= STATED PROBLEM =
Copy the records below word for word, beginning at the line that contains "Given: Click the Area Type tool icon" and ending after the line that contains "Open the funnel".

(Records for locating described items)

──────

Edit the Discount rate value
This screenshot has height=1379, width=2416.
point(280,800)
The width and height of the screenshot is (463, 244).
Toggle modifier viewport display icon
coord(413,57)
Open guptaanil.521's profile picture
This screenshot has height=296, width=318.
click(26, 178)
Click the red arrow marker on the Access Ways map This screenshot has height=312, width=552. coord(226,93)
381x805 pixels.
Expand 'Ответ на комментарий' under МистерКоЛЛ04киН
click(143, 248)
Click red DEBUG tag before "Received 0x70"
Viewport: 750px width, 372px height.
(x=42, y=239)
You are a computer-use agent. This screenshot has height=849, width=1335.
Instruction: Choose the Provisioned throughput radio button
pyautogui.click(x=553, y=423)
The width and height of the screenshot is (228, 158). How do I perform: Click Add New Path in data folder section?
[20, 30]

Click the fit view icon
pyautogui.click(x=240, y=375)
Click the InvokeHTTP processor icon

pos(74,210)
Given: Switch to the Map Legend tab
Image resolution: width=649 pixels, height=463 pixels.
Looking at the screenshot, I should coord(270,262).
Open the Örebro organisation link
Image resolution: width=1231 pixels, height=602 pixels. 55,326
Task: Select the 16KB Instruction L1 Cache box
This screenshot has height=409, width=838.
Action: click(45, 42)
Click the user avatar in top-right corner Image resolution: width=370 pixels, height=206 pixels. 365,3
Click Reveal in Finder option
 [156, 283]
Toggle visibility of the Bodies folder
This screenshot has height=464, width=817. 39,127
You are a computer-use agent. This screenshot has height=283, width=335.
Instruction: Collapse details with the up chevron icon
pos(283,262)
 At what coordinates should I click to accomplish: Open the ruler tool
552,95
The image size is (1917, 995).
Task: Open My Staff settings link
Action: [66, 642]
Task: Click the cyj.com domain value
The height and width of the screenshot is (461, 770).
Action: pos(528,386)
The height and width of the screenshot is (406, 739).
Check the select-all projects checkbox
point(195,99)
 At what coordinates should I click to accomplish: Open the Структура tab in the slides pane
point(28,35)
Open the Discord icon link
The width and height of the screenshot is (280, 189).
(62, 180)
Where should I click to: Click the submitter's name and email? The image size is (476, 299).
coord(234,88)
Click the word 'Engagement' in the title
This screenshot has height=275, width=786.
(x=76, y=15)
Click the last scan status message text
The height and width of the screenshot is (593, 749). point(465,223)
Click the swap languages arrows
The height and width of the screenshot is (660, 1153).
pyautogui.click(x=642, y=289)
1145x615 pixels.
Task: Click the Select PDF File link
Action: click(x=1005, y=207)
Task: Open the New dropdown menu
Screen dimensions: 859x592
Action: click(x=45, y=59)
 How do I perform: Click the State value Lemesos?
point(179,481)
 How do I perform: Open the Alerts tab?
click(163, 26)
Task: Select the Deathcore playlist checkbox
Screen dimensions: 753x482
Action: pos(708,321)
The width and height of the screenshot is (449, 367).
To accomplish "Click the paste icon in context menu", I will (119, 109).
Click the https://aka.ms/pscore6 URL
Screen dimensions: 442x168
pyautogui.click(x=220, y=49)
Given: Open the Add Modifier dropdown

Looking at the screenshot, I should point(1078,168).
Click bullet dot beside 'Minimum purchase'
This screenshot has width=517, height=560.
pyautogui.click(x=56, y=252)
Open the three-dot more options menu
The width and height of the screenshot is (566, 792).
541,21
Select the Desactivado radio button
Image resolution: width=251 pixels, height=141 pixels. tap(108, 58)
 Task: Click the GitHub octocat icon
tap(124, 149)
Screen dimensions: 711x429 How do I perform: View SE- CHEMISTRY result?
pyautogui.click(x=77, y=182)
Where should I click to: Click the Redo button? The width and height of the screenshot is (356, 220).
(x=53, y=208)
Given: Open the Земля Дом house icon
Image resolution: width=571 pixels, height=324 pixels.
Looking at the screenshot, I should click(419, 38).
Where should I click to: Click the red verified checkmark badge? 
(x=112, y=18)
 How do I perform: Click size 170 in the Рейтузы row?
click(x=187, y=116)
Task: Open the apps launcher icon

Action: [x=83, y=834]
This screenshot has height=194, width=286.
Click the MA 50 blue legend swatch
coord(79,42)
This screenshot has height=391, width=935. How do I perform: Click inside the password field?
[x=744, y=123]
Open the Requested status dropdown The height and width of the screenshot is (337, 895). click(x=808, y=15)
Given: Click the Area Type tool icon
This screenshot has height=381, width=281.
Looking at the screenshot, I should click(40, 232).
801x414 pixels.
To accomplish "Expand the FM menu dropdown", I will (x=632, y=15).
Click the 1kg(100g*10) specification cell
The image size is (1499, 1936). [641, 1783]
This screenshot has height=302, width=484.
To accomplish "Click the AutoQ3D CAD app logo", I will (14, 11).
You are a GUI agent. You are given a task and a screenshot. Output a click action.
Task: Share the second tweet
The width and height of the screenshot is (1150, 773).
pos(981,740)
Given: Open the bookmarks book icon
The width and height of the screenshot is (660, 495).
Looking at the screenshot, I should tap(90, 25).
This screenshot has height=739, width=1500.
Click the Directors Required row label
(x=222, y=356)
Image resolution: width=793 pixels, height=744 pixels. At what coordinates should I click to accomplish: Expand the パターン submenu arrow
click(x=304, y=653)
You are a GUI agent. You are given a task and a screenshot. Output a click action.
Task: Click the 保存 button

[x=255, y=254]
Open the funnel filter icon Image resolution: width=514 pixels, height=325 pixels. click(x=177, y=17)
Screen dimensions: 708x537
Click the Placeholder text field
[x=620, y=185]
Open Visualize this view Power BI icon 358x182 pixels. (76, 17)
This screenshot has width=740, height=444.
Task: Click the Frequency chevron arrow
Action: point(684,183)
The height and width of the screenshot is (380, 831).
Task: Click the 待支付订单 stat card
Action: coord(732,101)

──────

= RESULT OF THE TASK =
Given: Click the Area Type tool icon
This screenshot has height=381, width=281.
Looking at the screenshot, I should click(40, 232).
801x414 pixels.
To accomplish "Expand the FM menu dropdown", I will (x=632, y=15).
Click the 1kg(100g*10) specification cell
The image size is (1499, 1936). [641, 1783]
This screenshot has height=302, width=484.
To accomplish "Click the AutoQ3D CAD app logo", I will (14, 11).
You are a GUI agent. You are given a task and a screenshot. Output a click action.
Task: Share the second tweet
The width and height of the screenshot is (1150, 773).
pos(981,740)
Given: Open the bookmarks book icon
The width and height of the screenshot is (660, 495).
Looking at the screenshot, I should tap(90, 25).
This screenshot has height=739, width=1500.
Click the Directors Required row label
(x=222, y=356)
Image resolution: width=793 pixels, height=744 pixels. At what coordinates should I click to accomplish: Expand the パターン submenu arrow
click(x=304, y=653)
You are a GUI agent. You are given a task and a screenshot. Output a click action.
Task: Click the 保存 button

[x=255, y=254]
Open the funnel filter icon Image resolution: width=514 pixels, height=325 pixels. click(x=177, y=17)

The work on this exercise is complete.